I am looking for optimal storage engine(KV) which can store operational telemetr...

DocSavage · on April 20, 2023

If you don't need range scans, have you looked at WiscKey approaches? https://www.usenix.org/system/files/conference/fast16/fast16...

There are a number of implementations including Badger (used in dgraph) and a variant that's "RocksDB for large-value use cases" (https://rocksdb.org/blog/2021/05/26/integrated-blob-db.html)

howerj · on April 20, 2023

You could store it in a hash and flush it to disk using something like https://en.wikipedia.org/wiki/Cdb_(software), there are a few variants and implementations that might do what you want.

liketochill · on April 20, 2023

Victoria metrics can store data at local node and forward to central when network is functioning

bbss · on April 20, 2023

Might want to look at LMDB (https://en.wikipedia.org/wiki/Lightning_Memory-Mapped_Databa...)

dboreham · on April 20, 2023

Also WiredTiger https://source.wiredtiger.com/11.1.0/index.html

seedless-sensat · on April 20, 2023

Deletes (tombstones) shouldn't really get in your way if you don't need them. Similarly, range scans just come for free from SSTables being sorted. Archiving RocksDB SSTable files can be a decent strategy.

One thing to pay attention to is if your telemetry data is indexed by timestamp (i.e. you're writing to the keyspace in order), the compaction of immutable SSTables layers could be wasteful? Although, the author's nice example of non-overlapping SSTables key ranges suggests there may be minimal write amplification here too.

winrid · on April 20, 2023

Pipe it to a write-ahead file on the source host, and read it back and store an offset for reading when you commit. That will be a very optimal solution.

But really, I would benchmark sqlite first...

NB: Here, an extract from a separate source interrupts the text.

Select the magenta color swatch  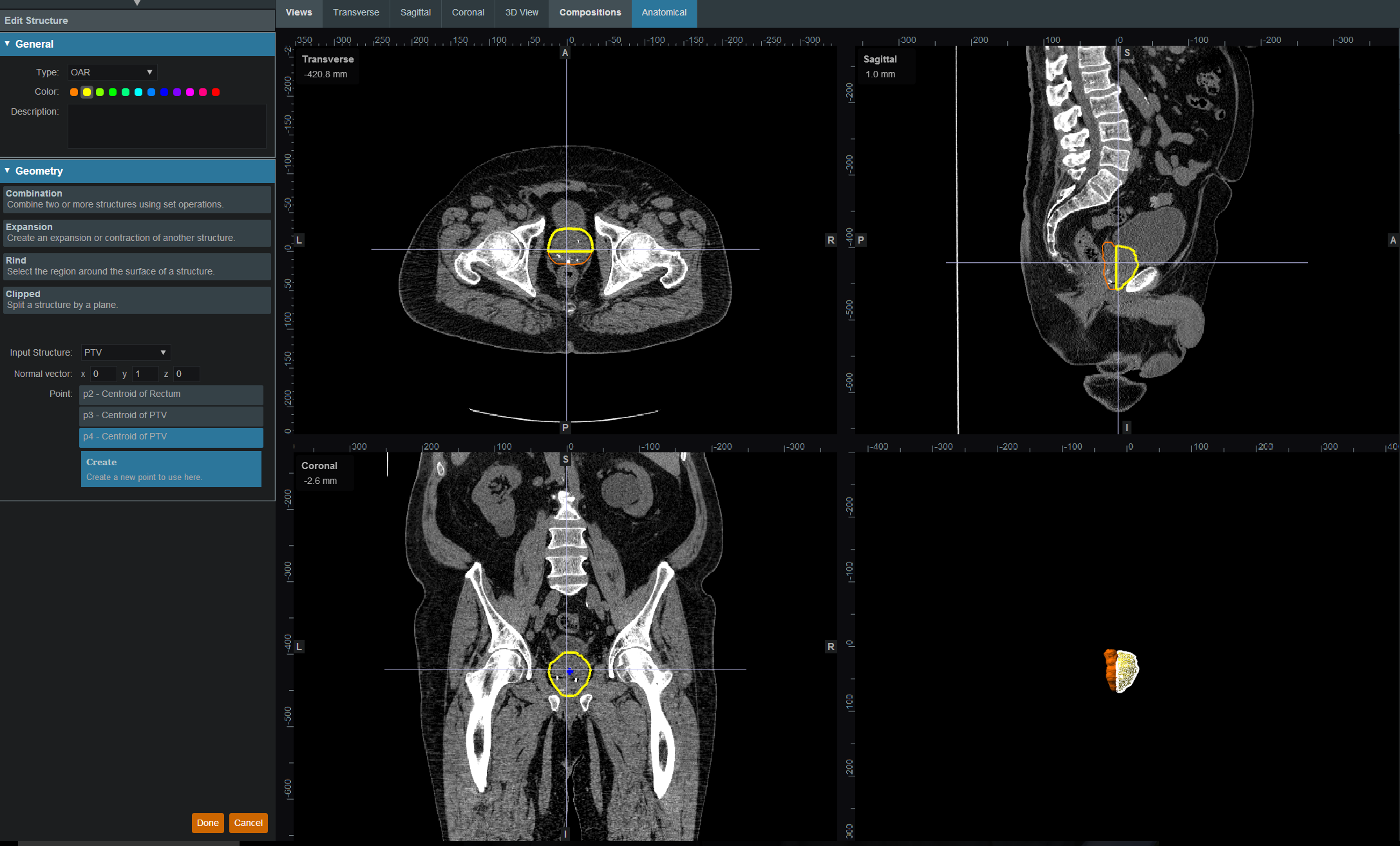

dkarpas · on April 21, 2023

Speedb is a great option Please check us out and join the most active RocksDB community - https://discord.gg/5fVUUtM2cG You can share your logs there or send them directly to us for analysis Contact me if you have any questions - dan@speedb.io

didgetmaster · on April 20, 2023

I am building my own KV store (www.Didgets.com) that can store 10 million KV pairs in about 4 seconds (using my Ryzen 5950X machine). Those pairs take up about 300MB of disk space and have about the same memory footprint when loaded. The values have a variety of data types (strings, integers, doubles, datetime, etc.) The software is still in beta but is available for free download.

dikei · on April 20, 2023

I think Rocksdb would be a good choice, you really can't beat a LSM design for write-heavy workload. Depending on how the mem-table is implemented, they can write at practically RAM-speed. And although you might think that you don't need range scans now, it's a very useful for any kind of time series data.

jlokier · on April 20, 2023

> you really can't beat a LSM design for write-heavy workload

Depending on the write pattern, you actually can, because standard LSM-trees write the same data repeatedly, into each layer, and again if recompacting a layer. They make up for it by writing so much sequentially that the gains can outweigh the cost of writing the same data many times, and sorting having a cost no matter how you do it. However, if data is being written in batches in mostly sequential key order, then LSM-trees have a type of write amplification that's worse than efficient B-trees.

However, RocksDB deviates from LSM-trees when writing in bulk (or can be made to), to reduce or avoid this form of write amplification.

The optimal balance depends on the write pattern, but neither standard LSM-trees nor B-trees are consistently better than the other for all write patterns.

vlovich123 · on April 20, 2023

> Depending on how the mem-table is implemented, they can write at practically RAM-speed.

Proof needed I think. When last I looked I could get it to just under a gib/s. The disk itself could do 2-3 and ram is 20.

It’s fast but it’s definitely a long long way off from RAM speed. The reason is that the memtable is quite pricey to maintain - you’re having to constantly keep a non trivial amount of data sorted and that sort is expensive.

foota · on April 20, 2023

What kind of telemetry exactly?

Maybe I don't understand the problem, but can you not just store it in memory (e.g., with a map from key to current value), update (for instance, increment) it as you go, and whenever you want to take a timeseries value just push the set of current values back to a vector?

wnolens · on April 20, 2023

Likely needs to survive a crash (can't lose 100MB chunks)

digikata · on April 20, 2023

Write Apache arrow parquet files directly? A lot of other dbs can ingest those directly anyway.

ddorian43 · on April 20, 2023

Check how https://github.com/netdata/netdata does it.

RhodesianHunter · on April 20, 2023

Any reason you can't shove it into Kafka?

nitinreddy88 · on April 20, 2023

Too many network calls. Technically it's feasible, operationally it's expensive for Telemetry usecase. Ex: Imagine we are capturing API telemetry. If there are 1000 API calls per minute per node, then we will end up somewhere 1000*10 calls per minute to Kafka. It's not efficient.

RhodesianHunter · on April 20, 2023

I can assure you from deep experience working on telemetry products that Kafka will handle this load like a champ.

Batching sends under the covers to reduce network round trips is all baked in.

This is also one of the things that most existing telemetry clients handle for you ie batching telemetry in memory and shipping it out on an interval, so there's a great deal of existing work you can draw from if not outright copy.

chrisjc · on April 20, 2023

I didn't catch the part where "Parent wants storage at the source node.".

So if the goal is to eventually have the timeseries data merged back to a timeseries DB, and latency isn't too much of a concern then wouldn't batch writing to Kafka (Kinesis, etc) be tolerable?

dboreham · on April 20, 2023

Parent wants storage at the source node.